Appena tre anni fa, quando in occasione del 35esimo anniversario del raid la Repubblica dedicò alla sua tragica vicenda un web doc, il suo racconto fu sostanzialmente diverso:

“Di quella sera m’è rimasto il ricordo della pistola puntata alla tempia, il terrorista che dice “se reagite sarà una carneficina”, io che lo supplico di risparmiarmi (“ho moglie e figli”), lui mi spinge contro la parete: “Inginocchiati stronzo!”. Poi rivedo solo lo sparo, l’improvvisa vampa alla gamba. Non c’è dolore, solo un calore insopportabile”. Quanti anni sono passati dall’agguato delle Brigate Rosse di via Mottarone a Milano, quattro democristiani messi contro un muro della sede e gambizzati senza pietà per vendicare i brigatisti uccisi dai carabinieri in via Fracchia a Genova? Trentacinque.
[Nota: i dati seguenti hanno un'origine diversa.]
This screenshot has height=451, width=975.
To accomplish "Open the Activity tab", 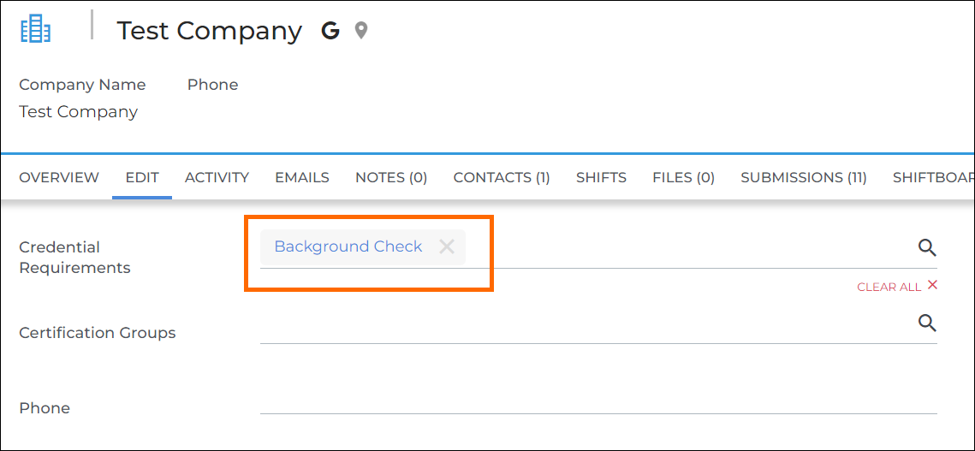I will tap(217, 178).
Il 1 aprile ricorre l’anniversario. Nessuno ricorda più niente. Uno di loro, il più sfortunato, Antonio Iosa, 82 anni, ora è qui nel suo salotto e sfoglia l’album di una vita rovinata. Trentaquattro operazioni. Il rischio concreto dell’amputazione. Complicazioni a non finire. “Sembrerà incredibile, ma i dolori non mi hanno mai abbandonato un attimo”. Si alza, trascina la gamba: “Anch’io sconto il mio ergastolo, da sciancato” (…)  Il martedì santo del 1980, quattro sicari irrompono nella sede Dc del quartiere (oggi c’è un ristorante peruviano), annunciano “una perquisizione proletaria”, poi sparano al deputato Nadir Tedeschi, al segretario della sezione Eros Robbiani, al giornalista del Popolo Emilio De Buono, e infine tocca a lui, Iosa, accusato nel volantino di rivendicazione di “ingannare i proletari del quartiere”. Mentre rievoca tutto questo siamo proprio davanti al Perini. E’ quasi un bisbiglio: “Sul letto d’ospedale ebbi finalmente il tempo di pensare, mi resi conto che per il circolo avevo trascurato la famiglia. Me ne venne un dolore più acuto di quello per la gamba”
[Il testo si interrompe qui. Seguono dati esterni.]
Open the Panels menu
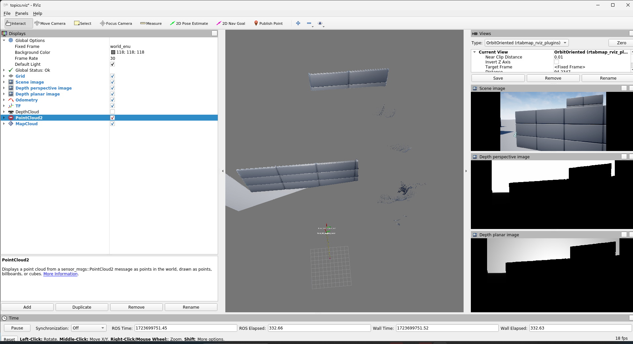Viewport: 633px width, 344px height. (x=22, y=14)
Che cosa ha determinato quest’operazione di riscrittura della memoria per un ricordo che dovrebbe essere ben strutturato? Al tema dell’inutilizzabilità delle testimonianze dei protagonisti per una storia evenementielle  avevo dedicato qualche anno una relazione a un convegno organizzato dalla Casa della Memoria nel 2011 a Brescia: ovviamente in riferimento ai guerriglieri neri… La storia si ripete.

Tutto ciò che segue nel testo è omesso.